Due to the malware operators’ careless behaviour, a “completely undetectable” backdoor has been discovered.
SafeBreach Labs claims to have discovered a brand new PowerShell backdoor that, when properly executed, grants attackers remote access to compromised endpoints. From there, the attackers could launch a variety of stage-two attacks, ranging from data stealers to ransomware (opens in new tab) and everything in between.
Based on the report, an unknown threat actor created “ApplyForm[.]docm,” a weaponized Word document. It contained a macro that, when activated, ran an unknown PowerShell script.

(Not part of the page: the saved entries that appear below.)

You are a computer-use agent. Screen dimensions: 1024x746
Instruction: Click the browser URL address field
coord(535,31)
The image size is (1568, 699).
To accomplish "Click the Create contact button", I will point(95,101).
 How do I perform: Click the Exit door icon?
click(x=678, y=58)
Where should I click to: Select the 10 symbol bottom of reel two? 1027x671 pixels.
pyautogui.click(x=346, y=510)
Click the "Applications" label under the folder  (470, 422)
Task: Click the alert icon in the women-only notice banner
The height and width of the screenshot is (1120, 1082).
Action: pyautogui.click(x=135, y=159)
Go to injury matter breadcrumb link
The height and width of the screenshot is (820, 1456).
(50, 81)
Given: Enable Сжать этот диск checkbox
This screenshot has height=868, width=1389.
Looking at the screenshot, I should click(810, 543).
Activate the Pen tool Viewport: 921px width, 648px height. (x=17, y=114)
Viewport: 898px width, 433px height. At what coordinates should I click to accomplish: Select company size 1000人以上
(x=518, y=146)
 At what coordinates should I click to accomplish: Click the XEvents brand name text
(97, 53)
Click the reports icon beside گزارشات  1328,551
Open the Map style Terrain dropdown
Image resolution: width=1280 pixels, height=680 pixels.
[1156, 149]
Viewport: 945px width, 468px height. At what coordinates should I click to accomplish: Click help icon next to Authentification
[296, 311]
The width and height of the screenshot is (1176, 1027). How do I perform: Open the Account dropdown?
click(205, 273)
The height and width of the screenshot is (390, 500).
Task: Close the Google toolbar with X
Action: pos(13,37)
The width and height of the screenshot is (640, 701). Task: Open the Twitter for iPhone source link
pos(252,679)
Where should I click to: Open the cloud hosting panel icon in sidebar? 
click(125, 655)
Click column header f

“The macro drops updater.vbs, creates a scheduled task pretending to be part of a Windows update, which will execute the updater.vbs script from a fake update folder under ‘%appdata%localMicrosoftWindows,” the researchers explained
Updater.vbs would then execute a PowerShell script, granting the attacker remote access. The malware creates two PowerShell scripts, Script.ps1 and Temp.ps1, before running the scheduled task. The contents are concealed and placed in text boxes within the Word document, which is then saved in the fictitious update directory. As a result, antivirus software fails to identify the file as malicious.
Script.ps1 connects to the command and control server to assign a victim ID and receive additional instructions. Then it executes the Temp.ps1 script, which stores data and executes commands. The attackers made the mistake of issuing victim IDs in a predictable sequence, which allowed researchers to listen in on conversations with the C2 server.